>> Start

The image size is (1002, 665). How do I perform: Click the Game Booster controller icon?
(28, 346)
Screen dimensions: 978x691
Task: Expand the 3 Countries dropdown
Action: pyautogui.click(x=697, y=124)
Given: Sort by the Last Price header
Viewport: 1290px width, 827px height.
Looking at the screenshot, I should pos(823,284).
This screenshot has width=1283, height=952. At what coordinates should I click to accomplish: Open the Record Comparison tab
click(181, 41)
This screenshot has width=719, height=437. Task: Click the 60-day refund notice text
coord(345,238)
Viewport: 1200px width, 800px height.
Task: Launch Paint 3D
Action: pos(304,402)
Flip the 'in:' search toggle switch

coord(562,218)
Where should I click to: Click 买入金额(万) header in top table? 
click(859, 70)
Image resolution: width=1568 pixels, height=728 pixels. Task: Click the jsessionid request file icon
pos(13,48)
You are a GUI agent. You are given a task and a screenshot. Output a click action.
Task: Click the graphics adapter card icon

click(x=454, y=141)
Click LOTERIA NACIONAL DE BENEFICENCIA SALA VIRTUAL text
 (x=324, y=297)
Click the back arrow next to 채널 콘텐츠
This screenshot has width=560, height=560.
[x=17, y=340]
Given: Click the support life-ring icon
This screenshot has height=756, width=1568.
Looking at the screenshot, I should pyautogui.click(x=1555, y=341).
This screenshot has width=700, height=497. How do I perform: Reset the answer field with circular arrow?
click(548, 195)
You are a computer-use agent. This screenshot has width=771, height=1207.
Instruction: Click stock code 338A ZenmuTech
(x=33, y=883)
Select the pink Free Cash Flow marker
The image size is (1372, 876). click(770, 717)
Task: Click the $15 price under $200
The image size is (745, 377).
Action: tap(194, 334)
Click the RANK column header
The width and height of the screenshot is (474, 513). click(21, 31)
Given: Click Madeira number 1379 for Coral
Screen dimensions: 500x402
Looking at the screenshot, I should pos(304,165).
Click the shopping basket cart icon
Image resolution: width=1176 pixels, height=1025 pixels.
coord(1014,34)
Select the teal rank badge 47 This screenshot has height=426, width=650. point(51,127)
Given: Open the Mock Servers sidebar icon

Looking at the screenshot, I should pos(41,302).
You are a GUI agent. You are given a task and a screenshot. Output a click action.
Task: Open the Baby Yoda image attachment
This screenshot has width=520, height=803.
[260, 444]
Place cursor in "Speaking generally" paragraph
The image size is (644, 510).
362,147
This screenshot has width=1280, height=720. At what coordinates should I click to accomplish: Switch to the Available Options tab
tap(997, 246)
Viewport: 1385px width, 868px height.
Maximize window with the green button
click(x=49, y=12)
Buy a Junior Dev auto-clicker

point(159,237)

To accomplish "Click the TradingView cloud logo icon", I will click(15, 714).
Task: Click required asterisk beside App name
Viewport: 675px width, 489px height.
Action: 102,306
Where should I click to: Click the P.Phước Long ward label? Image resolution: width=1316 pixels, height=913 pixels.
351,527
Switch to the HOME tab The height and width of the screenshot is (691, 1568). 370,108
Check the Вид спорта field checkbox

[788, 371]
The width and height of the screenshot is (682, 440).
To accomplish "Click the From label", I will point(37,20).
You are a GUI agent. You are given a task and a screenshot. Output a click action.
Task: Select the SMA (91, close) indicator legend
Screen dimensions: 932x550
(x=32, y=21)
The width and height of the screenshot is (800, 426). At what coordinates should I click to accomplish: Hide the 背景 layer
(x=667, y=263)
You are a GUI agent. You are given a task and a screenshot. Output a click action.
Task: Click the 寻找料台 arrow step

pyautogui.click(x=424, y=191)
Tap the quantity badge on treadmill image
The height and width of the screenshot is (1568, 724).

>> End

-- Instruction --
Please reproduce all of the lines above word for word, with every character, number and line break unchanged.

-- Written solution --
The image size is (1002, 665). How do I perform: Click the Game Booster controller icon?
(28, 346)
Screen dimensions: 978x691
Task: Expand the 3 Countries dropdown
Action: pyautogui.click(x=697, y=124)
Given: Sort by the Last Price header
Viewport: 1290px width, 827px height.
Looking at the screenshot, I should pos(823,284).
This screenshot has width=1283, height=952. At what coordinates should I click to accomplish: Open the Record Comparison tab
click(181, 41)
This screenshot has width=719, height=437. Task: Click the 60-day refund notice text
coord(345,238)
Viewport: 1200px width, 800px height.
Task: Launch Paint 3D
Action: pos(304,402)
Flip the 'in:' search toggle switch

coord(562,218)
Where should I click to: Click 买入金额(万) header in top table? 
click(859, 70)
Image resolution: width=1568 pixels, height=728 pixels. Task: Click the jsessionid request file icon
pos(13,48)
You are a GUI agent. You are given a task and a screenshot. Output a click action.
Task: Click the graphics adapter card icon

click(x=454, y=141)
Click LOTERIA NACIONAL DE BENEFICENCIA SALA VIRTUAL text
 (x=324, y=297)
Click the back arrow next to 채널 콘텐츠
This screenshot has width=560, height=560.
[x=17, y=340]
Given: Click the support life-ring icon
This screenshot has height=756, width=1568.
Looking at the screenshot, I should pyautogui.click(x=1555, y=341).
This screenshot has width=700, height=497. How do I perform: Reset the answer field with circular arrow?
click(548, 195)
You are a computer-use agent. This screenshot has width=771, height=1207.
Instruction: Click stock code 338A ZenmuTech
(x=33, y=883)
Select the pink Free Cash Flow marker
The image size is (1372, 876). click(770, 717)
Task: Click the $15 price under $200
The image size is (745, 377).
Action: tap(194, 334)
Click the RANK column header
The width and height of the screenshot is (474, 513). click(21, 31)
Given: Click Madeira number 1379 for Coral
Screen dimensions: 500x402
Looking at the screenshot, I should pos(304,165).
Click the shopping basket cart icon
Image resolution: width=1176 pixels, height=1025 pixels.
coord(1014,34)
Select the teal rank badge 47 This screenshot has height=426, width=650. point(51,127)
Given: Open the Mock Servers sidebar icon

Looking at the screenshot, I should pos(41,302).
You are a GUI agent. You are given a task and a screenshot. Output a click action.
Task: Open the Baby Yoda image attachment
This screenshot has width=520, height=803.
[260, 444]
Place cursor in "Speaking generally" paragraph
The image size is (644, 510).
362,147
This screenshot has width=1280, height=720. At what coordinates should I click to accomplish: Switch to the Available Options tab
tap(997, 246)
Viewport: 1385px width, 868px height.
Maximize window with the green button
click(x=49, y=12)
Buy a Junior Dev auto-clicker

point(159,237)

To accomplish "Click the TradingView cloud logo icon", I will click(15, 714).
Task: Click required asterisk beside App name
Viewport: 675px width, 489px height.
Action: 102,306
Where should I click to: Click the P.Phước Long ward label? Image resolution: width=1316 pixels, height=913 pixels.
351,527
Switch to the HOME tab The height and width of the screenshot is (691, 1568). 370,108
Check the Вид спорта field checkbox

[788, 371]
The width and height of the screenshot is (682, 440).
To accomplish "Click the From label", I will point(37,20).
You are a GUI agent. You are given a task and a screenshot. Output a click action.
Task: Select the SMA (91, close) indicator legend
Screen dimensions: 932x550
(x=32, y=21)
The width and height of the screenshot is (800, 426). At what coordinates should I click to accomplish: Hide the 背景 layer
(x=667, y=263)
You are a GUI agent. You are given a task and a screenshot. Output a click action.
Task: Click the 寻找料台 arrow step

pyautogui.click(x=424, y=191)
Tap the quantity badge on treadmill image
The height and width of the screenshot is (1568, 724).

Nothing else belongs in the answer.